From 1979 to 2006, Seki and his wife operated a photography studio in Rosemead, California. Called Sunny Seki Photography, it specialized in portraits, weddings, and restoring old photographs. Seki received several awards for his photography as listed below:
- 1985 – first place in the Wedding Photographers International competition (now known as WPPI)
- 1988 – selected as campaign photographer for Wedding Photographers International
- 1986 – first place designing the logo for PPLAC (Professional Photographers of Los Angeles)
- 1997 – first place designing the logo for PPC (Professional Photographers of California)
- 2002 – first place in a photo contest hosted by the city of Pasadena, California

== Children's books ==

=== The Tale of the Lucky Cat (2007) ===
Seki's first book, The Tale of the Lucky Cat, was published by East West Discovery Press. This book received two distinct awards: The "NAPPA Honors" National Parenting Publications Honor Award in 2007, and in 2009, the Creative Child Magazine "Preferred Choice" Award.

=== The Last Kappa of Old Japan (2010) ===
Seki's second book, The Last Kappa of Old Japan, A Magical Journey of Two Friends was published by Tuttle Publishing.

=== Yuko-Chan and the Daruma Doll (2012) ===
Seki's third book, Yuko-Chan and the Daruma Doll was released in February 2012, and it is a story about the adventures of a blind Japanese girl who saves her village. This book is bilingual, printed with both Japanese and English text. Yuko-chan and the Daruma Doll received the "2012 Book of the Year" award for storybooks on learning foreign cultures, sponsored by Creative Child Magazine, a national bi-monthly publication. Seki's book was also chosen for the "2012 Spirit of PaperTigers Book Set", which sends a set of four books to schools and libraries around the world. In 2016, Yuko-chan and the Daruma Doll was presented in a choreographed production by the Valley Dance Ensemble in Logan, Utah. Also in 2016, this book was chosen by Early Childhood Education Degrees as one of the 50 Best Books on Special Education. It was also named by the Perkins School for the Blind as one of the 25+ Children's Books Featuring Visually Impaired Characters.

=== The Little Kokeshi Doll from Fukushima (2015) ===
Seki's fourth book, The Little Kokeshi Doll from Fukushima, was released in February 2015, and it is a story about the possible origin of the traditional Kokeshi doll. The story is bilingual, printed in both English and Japanese text.

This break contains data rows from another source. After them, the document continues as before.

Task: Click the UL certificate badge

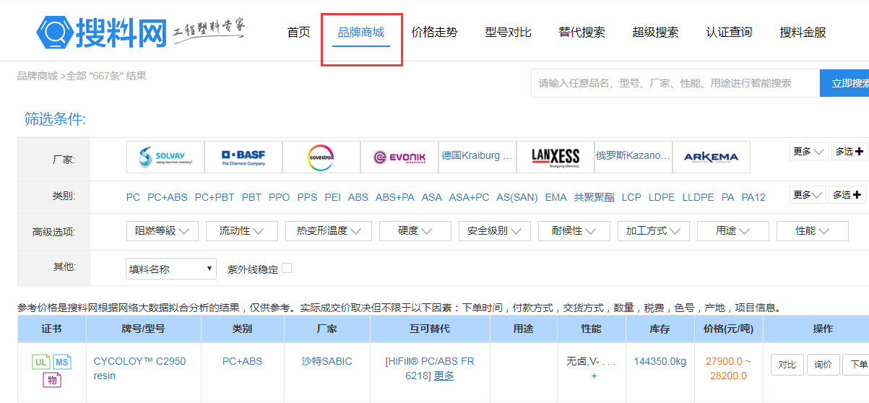Action: tap(40, 361)
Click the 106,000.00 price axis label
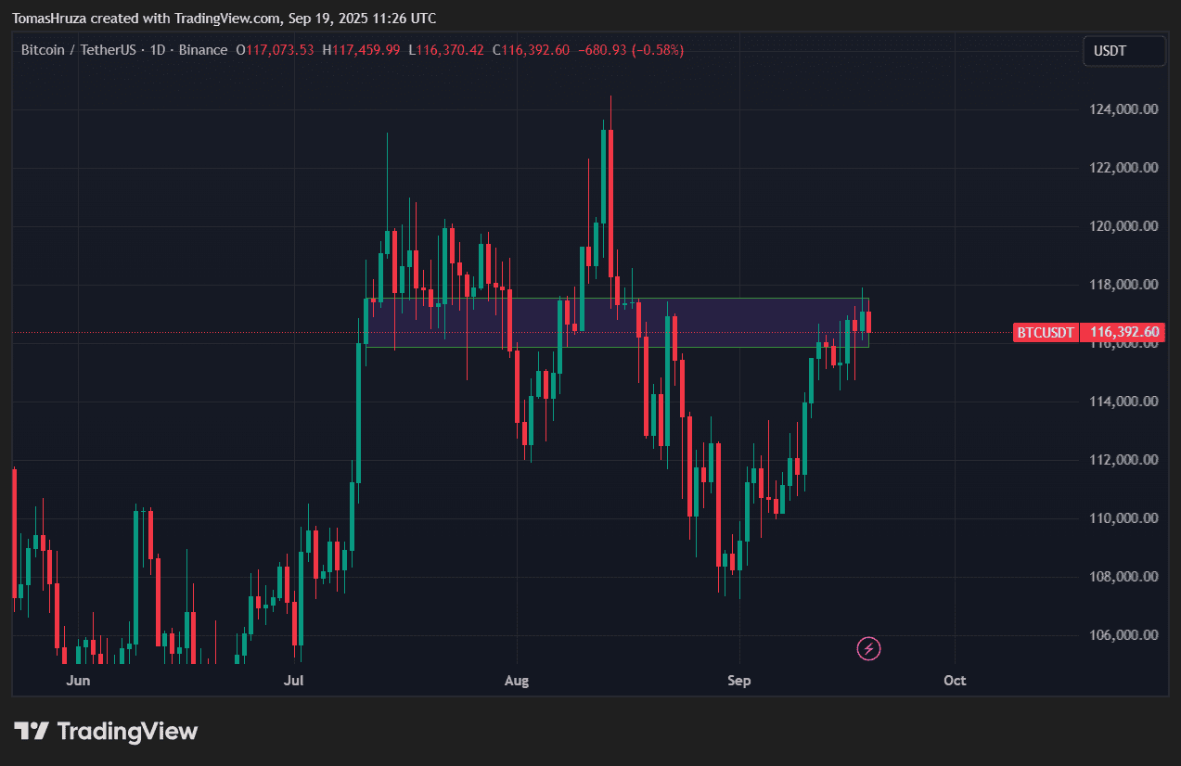Screen dimensions: 1181x766 [1123, 635]
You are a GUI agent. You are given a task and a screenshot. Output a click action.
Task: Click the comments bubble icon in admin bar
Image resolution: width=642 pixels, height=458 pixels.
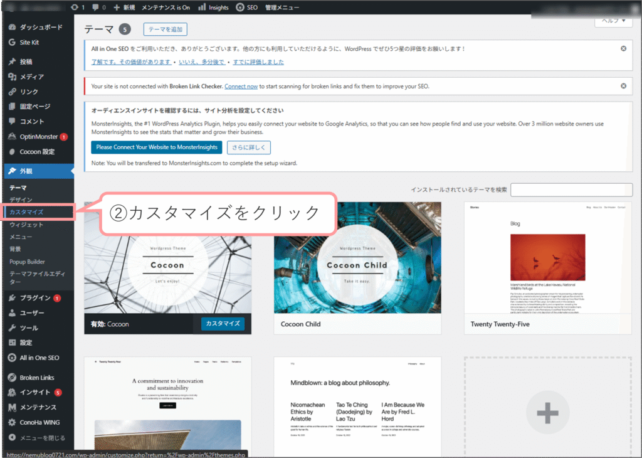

=== Hokusai's Daughter: A Young Artist in Old Japan (2024) ===
Seki's fifth book, Hokusai's Daughter, was to be published by Tuttle on October 8, 2024, and it is a story about Eijo, the daughter of the famous artist Hokusai. Because she was a girl, she received little recognition, but in modern times she is being lauded for her great works. This bilingual book won the Creative Child Magazine's Book of the Year Award.

== Puppetry ==
Seki is a former member of the Los Angeles Guild of Puppetry, where he learned to retell Japanese folktales in the form of shadow puppetry.

== Senryu ==
Seki is a coordinator and writer of Japanese poetry called Senryu, and his poems are often featured in the Japanese newspaper called The Rafu Shimpo and Discover Nikkei. As an illustrator, Seki's artwork has been featured on the front page of The Rafu Shimpo newspaper's New Year's Edition since 2012. In 2007, Seki wrote Gardeners' Pioneer Story, a compilation of gardeners' poems and historical commentary, and this work was recognized and honored by the Southern California Gardeners Federation. Seki is the teacher and director of the Los Angeles-based Rasshin Senryu group.

== Appearances ==
- In 2009, Seki was featured as "Puppeteer Dad" alongside his wife, Judy, and son, Mario, in a Disney Channel show called What a Life!
- Seki has also been introduced on national Japanese television programs such as Sekai no Mura no Doerai-san.
- Seki's children's books are included in the collections of Japan National Diet Library and the Japanese American National Library.
- In November 2021, Seki was featured in a children's television program on BBC called The Dengineers. In Series 6, episode 10, Seki explains the story of the Lucky Cat to a boy interested in building a Lucky Cat Den.